I was on Reddit by that time. They have a crossdressing subreddit, but I don't post there. I suspected, and still do, that it has a lurker population. Attractive/convincing crossdressers get upvoted a lot, while those are unattractive, unestablished, or just starting out don't really. I didn't want to post in a subreddit where I'd be unlikely to get much advice, nor one that was fairly popular for what it was. I'm very selective about posting photos of myself. I left Reddit after a while, anyway. So instead of posting on the internet, I'd just take photos, and if I could stand how I looked, I'd send them to my friend for advice and general feedback. She was very encouraging.

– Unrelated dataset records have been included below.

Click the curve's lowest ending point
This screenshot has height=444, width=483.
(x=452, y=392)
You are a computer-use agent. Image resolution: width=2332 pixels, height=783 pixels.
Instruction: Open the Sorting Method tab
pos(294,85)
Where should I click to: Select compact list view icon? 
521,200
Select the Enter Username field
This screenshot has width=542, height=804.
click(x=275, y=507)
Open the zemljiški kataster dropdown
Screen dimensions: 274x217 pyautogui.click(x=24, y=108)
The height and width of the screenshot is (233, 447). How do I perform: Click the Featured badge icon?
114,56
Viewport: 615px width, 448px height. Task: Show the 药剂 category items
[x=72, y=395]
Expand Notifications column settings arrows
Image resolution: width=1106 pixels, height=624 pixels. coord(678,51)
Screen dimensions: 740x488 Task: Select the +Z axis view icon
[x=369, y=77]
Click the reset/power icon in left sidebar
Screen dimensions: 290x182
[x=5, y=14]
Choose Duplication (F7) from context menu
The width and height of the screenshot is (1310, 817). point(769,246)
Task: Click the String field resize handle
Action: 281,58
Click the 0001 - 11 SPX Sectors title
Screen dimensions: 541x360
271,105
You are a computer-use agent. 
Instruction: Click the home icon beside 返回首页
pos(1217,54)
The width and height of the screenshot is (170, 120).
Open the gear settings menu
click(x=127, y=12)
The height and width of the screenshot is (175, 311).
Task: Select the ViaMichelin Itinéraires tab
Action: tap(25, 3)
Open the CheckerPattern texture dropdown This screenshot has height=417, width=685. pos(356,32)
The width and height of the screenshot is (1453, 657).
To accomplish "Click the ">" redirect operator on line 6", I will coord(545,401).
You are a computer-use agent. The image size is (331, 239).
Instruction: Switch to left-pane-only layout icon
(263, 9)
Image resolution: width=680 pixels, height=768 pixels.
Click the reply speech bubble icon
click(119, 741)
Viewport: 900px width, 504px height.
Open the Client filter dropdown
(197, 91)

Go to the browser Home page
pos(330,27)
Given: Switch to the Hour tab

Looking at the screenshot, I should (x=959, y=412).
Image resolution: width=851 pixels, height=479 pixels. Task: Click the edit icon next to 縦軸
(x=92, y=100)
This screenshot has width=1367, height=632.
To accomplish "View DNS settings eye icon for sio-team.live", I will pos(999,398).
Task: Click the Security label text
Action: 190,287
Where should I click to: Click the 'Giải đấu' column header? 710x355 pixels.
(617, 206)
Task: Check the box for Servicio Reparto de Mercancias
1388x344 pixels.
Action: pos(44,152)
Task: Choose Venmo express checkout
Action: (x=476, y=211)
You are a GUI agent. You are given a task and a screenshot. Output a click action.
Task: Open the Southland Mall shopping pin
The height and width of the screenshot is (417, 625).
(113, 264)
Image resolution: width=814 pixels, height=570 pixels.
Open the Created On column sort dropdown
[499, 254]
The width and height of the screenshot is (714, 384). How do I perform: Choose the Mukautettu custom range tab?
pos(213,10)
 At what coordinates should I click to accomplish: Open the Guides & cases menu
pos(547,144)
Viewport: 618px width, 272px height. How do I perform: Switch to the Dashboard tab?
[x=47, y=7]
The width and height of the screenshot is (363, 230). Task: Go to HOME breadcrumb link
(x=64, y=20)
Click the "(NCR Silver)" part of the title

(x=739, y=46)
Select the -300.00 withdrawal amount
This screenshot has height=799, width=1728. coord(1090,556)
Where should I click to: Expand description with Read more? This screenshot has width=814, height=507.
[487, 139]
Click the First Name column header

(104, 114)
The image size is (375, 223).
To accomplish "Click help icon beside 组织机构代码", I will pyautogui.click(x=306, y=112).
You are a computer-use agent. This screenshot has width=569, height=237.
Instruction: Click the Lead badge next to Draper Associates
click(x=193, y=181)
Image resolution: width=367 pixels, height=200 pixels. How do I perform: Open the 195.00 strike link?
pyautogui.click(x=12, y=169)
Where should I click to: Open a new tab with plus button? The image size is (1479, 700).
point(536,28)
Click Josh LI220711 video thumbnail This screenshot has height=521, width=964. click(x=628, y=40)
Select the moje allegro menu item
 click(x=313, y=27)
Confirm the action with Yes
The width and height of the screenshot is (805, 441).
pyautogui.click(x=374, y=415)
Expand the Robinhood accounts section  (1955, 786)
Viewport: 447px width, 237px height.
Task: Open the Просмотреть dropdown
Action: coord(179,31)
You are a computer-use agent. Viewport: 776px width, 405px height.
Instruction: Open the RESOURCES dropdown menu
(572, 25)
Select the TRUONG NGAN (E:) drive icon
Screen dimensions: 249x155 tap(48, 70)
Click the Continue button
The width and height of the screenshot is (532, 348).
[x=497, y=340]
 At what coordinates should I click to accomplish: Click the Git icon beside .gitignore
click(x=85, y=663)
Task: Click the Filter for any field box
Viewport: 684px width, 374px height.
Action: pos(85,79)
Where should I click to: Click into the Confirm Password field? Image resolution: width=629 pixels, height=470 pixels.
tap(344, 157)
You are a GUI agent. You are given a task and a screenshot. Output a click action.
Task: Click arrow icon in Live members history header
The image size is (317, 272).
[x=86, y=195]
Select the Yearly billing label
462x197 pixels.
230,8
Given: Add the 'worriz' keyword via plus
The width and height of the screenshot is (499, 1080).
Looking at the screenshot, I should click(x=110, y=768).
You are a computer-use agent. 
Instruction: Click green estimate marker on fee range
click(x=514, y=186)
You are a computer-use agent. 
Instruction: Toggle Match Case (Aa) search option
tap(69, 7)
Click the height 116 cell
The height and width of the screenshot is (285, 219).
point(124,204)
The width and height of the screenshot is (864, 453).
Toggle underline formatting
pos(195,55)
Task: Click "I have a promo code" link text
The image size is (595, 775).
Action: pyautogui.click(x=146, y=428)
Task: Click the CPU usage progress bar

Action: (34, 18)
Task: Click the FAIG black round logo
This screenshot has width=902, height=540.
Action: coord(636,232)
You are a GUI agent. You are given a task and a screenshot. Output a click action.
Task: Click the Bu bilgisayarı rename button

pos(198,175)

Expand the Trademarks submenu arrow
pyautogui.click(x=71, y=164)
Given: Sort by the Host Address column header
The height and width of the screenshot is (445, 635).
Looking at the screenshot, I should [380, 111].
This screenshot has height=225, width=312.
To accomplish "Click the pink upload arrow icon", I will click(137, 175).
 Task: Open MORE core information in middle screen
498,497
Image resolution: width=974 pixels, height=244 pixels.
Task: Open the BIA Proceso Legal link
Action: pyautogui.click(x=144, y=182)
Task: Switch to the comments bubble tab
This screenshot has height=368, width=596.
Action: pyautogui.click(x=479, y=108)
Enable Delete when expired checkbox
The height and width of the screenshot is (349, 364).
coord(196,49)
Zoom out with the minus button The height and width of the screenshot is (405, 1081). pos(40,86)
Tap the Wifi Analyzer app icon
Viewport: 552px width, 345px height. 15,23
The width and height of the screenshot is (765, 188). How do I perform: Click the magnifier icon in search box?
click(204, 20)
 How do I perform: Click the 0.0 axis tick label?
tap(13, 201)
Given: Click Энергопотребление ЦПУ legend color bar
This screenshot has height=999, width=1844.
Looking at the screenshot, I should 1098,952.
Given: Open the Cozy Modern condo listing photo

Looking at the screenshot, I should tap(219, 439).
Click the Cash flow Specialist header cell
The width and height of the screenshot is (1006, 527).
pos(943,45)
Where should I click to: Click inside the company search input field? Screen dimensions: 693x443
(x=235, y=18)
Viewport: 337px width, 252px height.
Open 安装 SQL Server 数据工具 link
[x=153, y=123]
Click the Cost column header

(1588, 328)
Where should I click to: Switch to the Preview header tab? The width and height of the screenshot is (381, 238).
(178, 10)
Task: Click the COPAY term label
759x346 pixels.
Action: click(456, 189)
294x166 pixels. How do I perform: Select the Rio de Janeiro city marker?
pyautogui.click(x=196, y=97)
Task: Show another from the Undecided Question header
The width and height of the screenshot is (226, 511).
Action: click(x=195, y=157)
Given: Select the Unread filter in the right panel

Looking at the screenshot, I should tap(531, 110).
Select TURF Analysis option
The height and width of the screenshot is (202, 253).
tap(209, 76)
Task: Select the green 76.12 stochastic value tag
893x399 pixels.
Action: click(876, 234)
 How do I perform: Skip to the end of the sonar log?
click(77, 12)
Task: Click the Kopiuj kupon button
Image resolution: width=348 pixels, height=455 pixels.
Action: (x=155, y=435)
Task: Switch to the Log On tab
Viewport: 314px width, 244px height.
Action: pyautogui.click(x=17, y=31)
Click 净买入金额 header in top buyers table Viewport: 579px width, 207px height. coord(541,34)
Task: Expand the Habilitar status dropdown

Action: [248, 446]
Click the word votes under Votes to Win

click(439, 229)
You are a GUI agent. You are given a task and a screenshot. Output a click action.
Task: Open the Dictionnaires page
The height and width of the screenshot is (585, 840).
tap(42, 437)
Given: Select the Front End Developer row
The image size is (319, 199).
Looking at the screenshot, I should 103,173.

When I found this subverse on Voat, I subscribed, but it only had 4 users then, and no posts since the day it was made. Since the moderator hadn't posted anything, I requested it. It was relevant to my interests, and I hoped to make it into a community of people I could talk to and share my experiences with, and post without fear. The subscriber count is now above 10, which makes me happy. I don't know where they all are, though, I rarely see them comment. I think they don't see posts here because with a small community, they don't get many upvotes and are buried.
Still, I'm glad I did end up crossdressing. It feels good to appear more like myself. I've chosen to live this way. I won't waste my life trying to be someone else. It's too short to waste pretending to be a man. I hope this long wall of text was at least interesting to read for someone. It's not necessarily useful information, but it's nice to talk about sometimes.